INSTRUCTIONS TO FOLLOW »
Give the lines of the material as a numbered list with blank lines omitted, starting at the line that contains "Image resolution: width=1075" and ending at the last line of the material. Leave the pictures out of the answer.

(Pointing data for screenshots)
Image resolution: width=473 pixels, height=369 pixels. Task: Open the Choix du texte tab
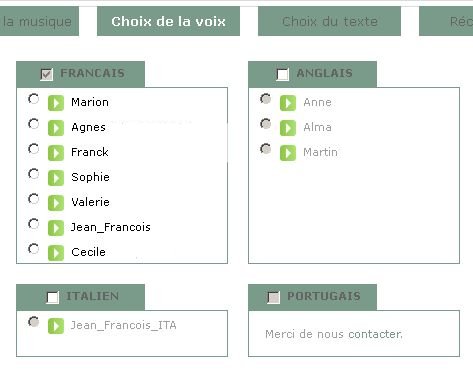[329, 21]
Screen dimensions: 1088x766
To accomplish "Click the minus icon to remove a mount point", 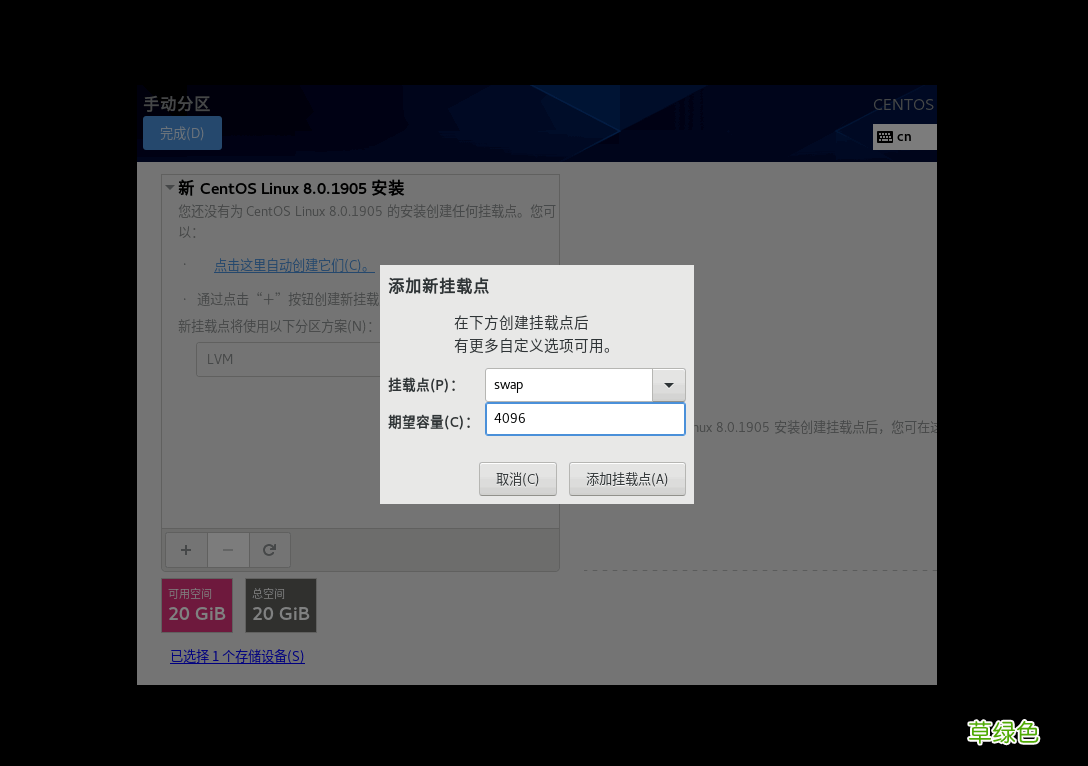I will [228, 549].
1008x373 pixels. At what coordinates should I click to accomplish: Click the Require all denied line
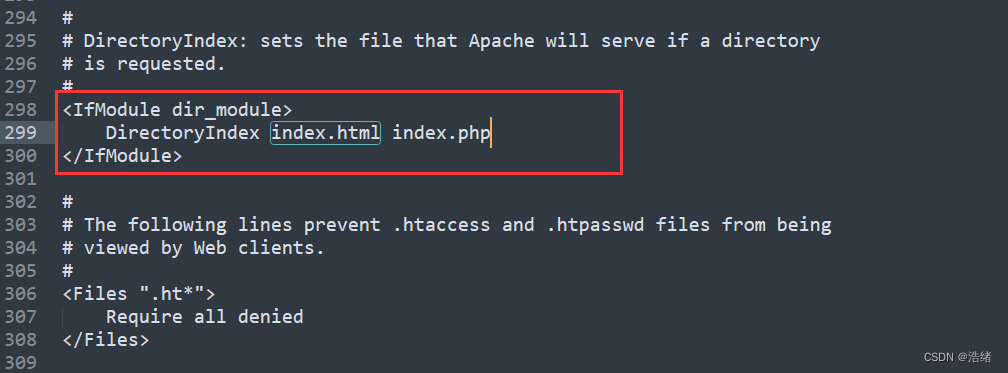[x=204, y=317]
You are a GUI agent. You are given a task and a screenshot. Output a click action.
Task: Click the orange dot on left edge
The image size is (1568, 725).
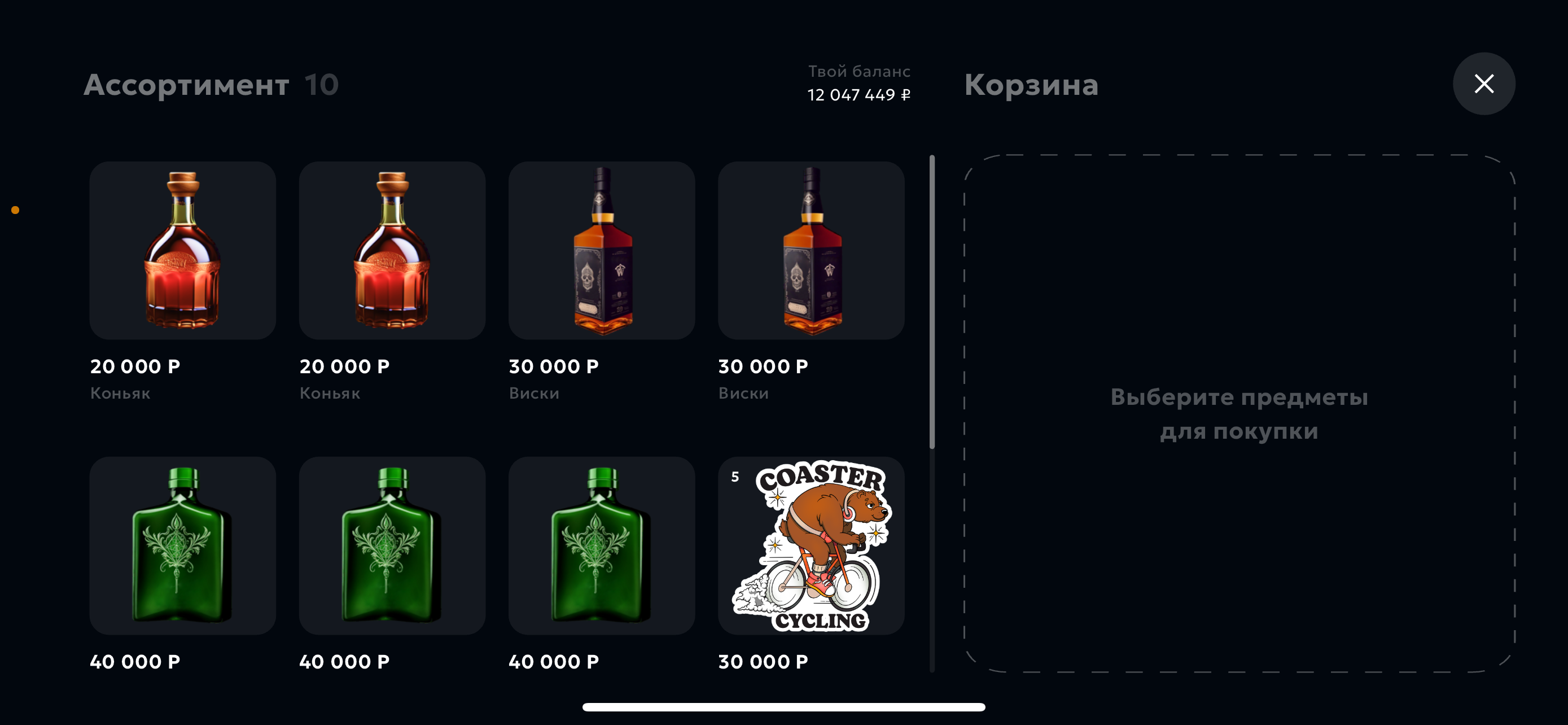point(15,210)
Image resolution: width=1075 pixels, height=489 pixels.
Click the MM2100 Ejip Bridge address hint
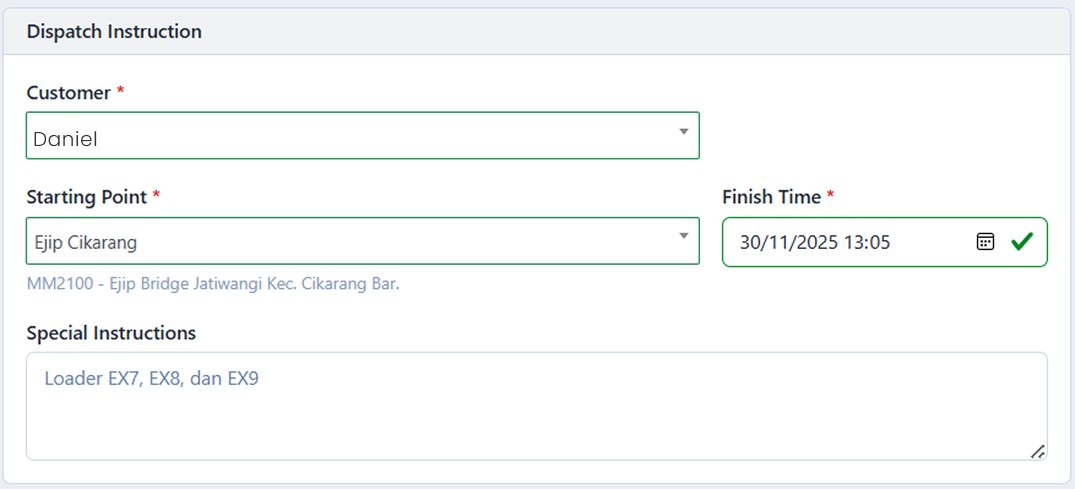click(213, 284)
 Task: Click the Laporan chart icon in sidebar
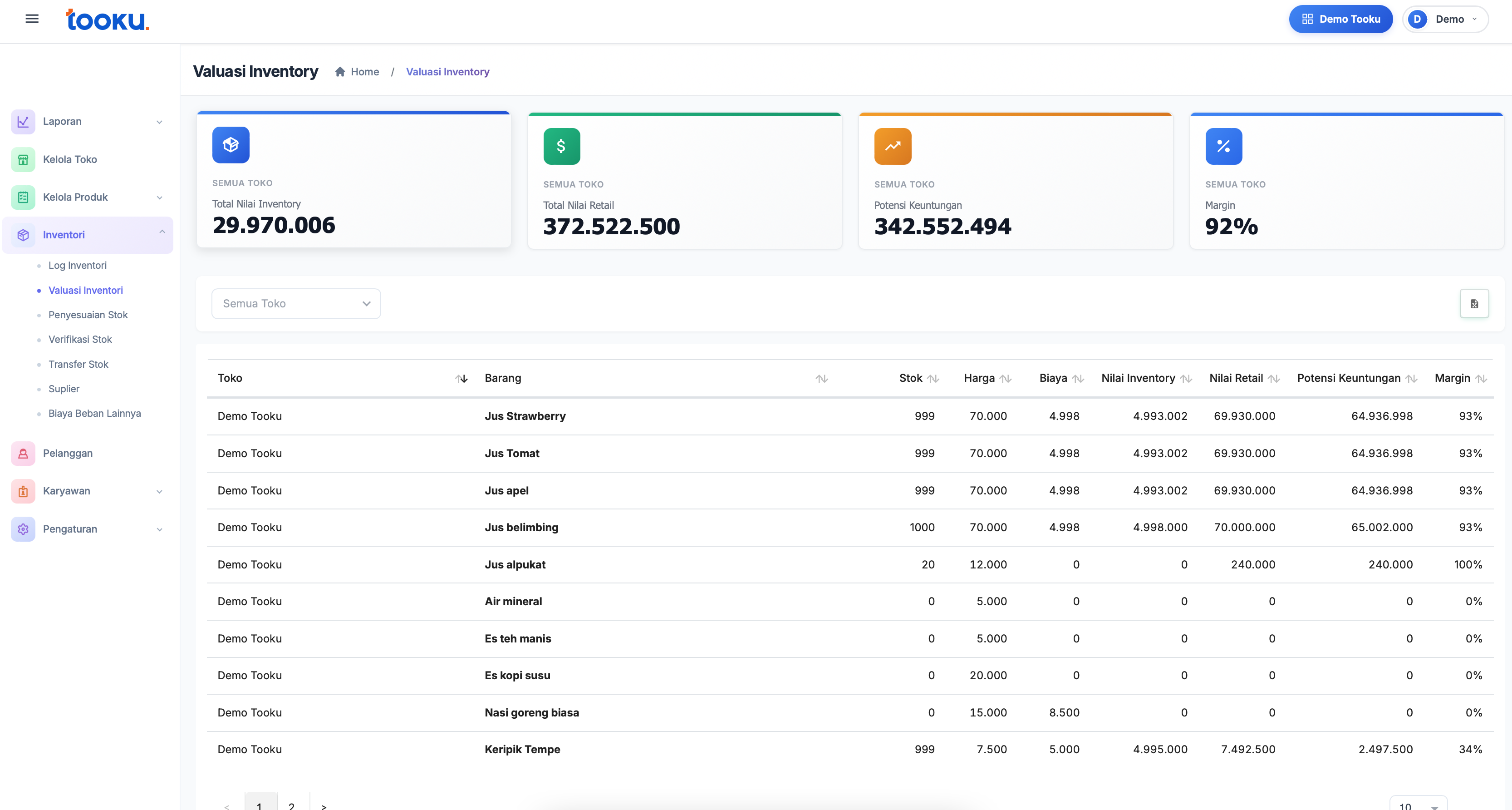click(23, 122)
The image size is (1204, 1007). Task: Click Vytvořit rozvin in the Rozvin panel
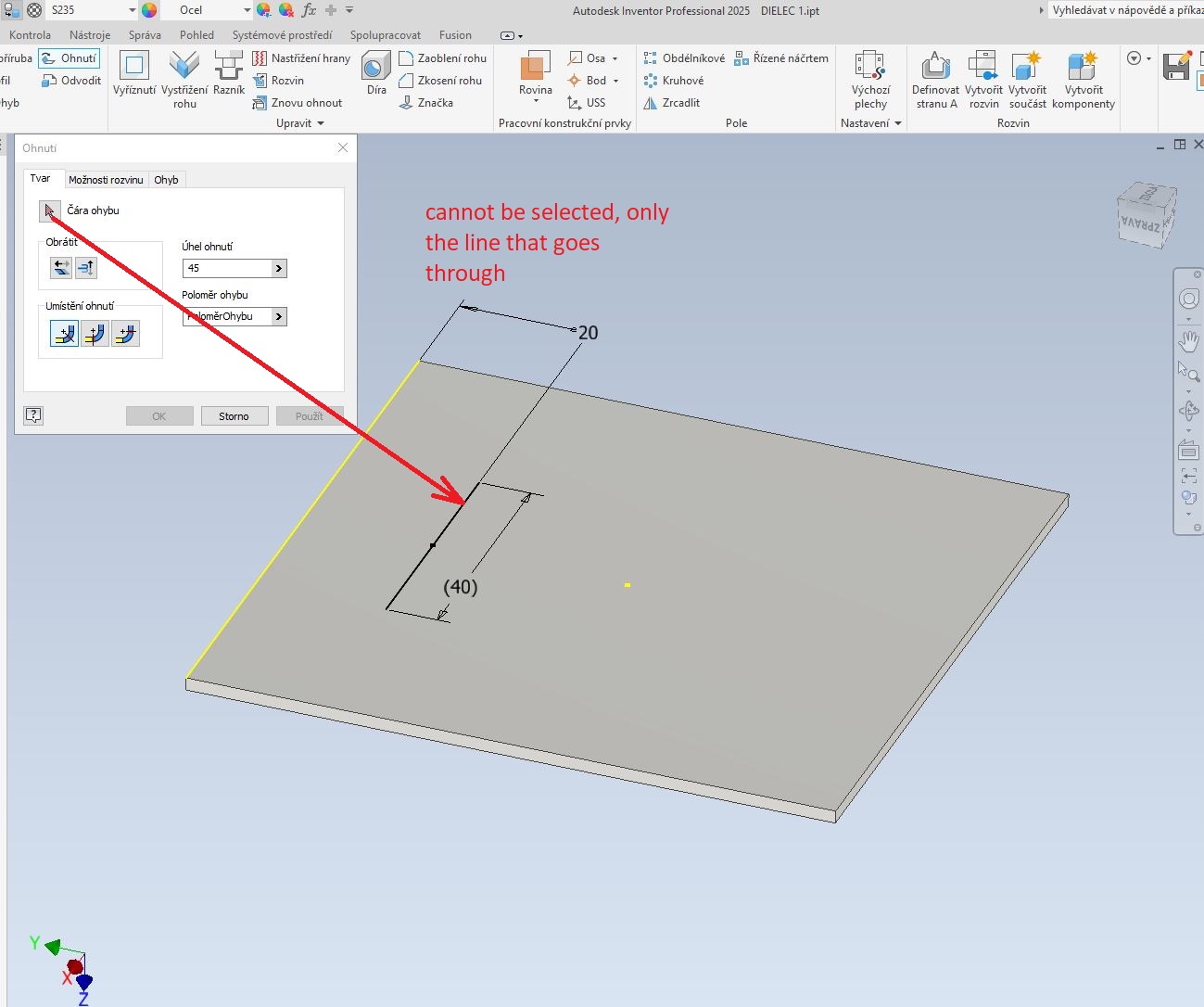(x=982, y=79)
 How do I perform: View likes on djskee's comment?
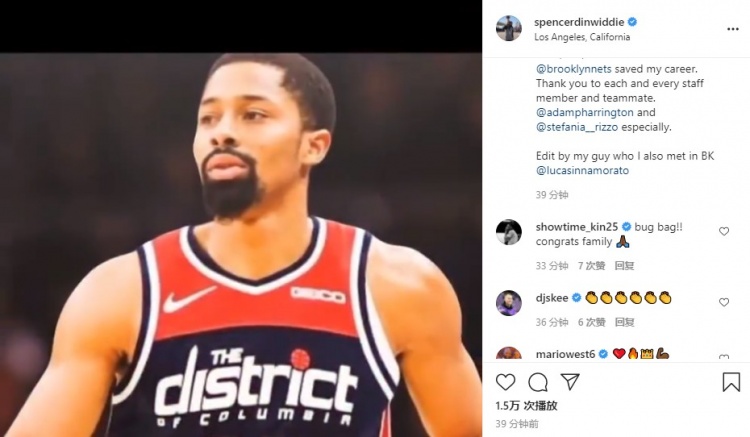click(592, 322)
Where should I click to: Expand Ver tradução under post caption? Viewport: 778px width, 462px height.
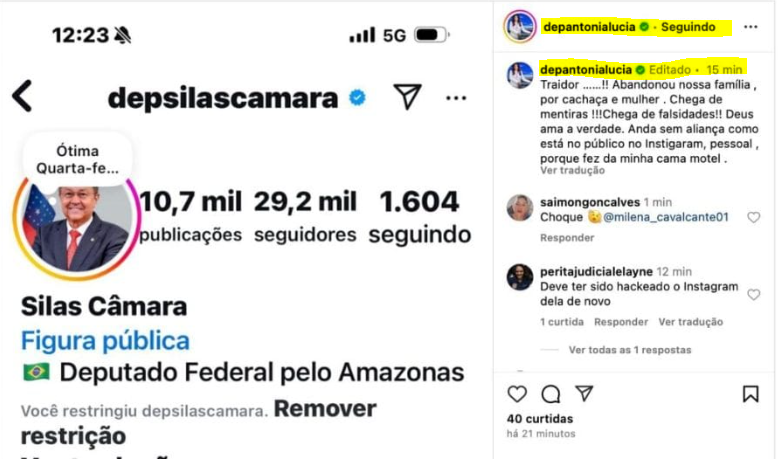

ANSWER TO THIS PROBLEM »
1. Image resolution: width=1075 pixels, height=489 pixels.
2. Click the MM2100 Ejip Bridge address hint
3. click(213, 284)
4.  Task: Click the Laporan chart icon in sidebar
5. click(23, 122)
6. The image size is (1204, 1007). Task: Click Vytvořit rozvin in the Rozvin panel
7. (x=982, y=79)
8.  How do I perform: View likes on djskee's comment?
9. click(592, 322)
10. Where should I click to: Expand Ver tradução under post caption? Viewport: 778px width, 462px height.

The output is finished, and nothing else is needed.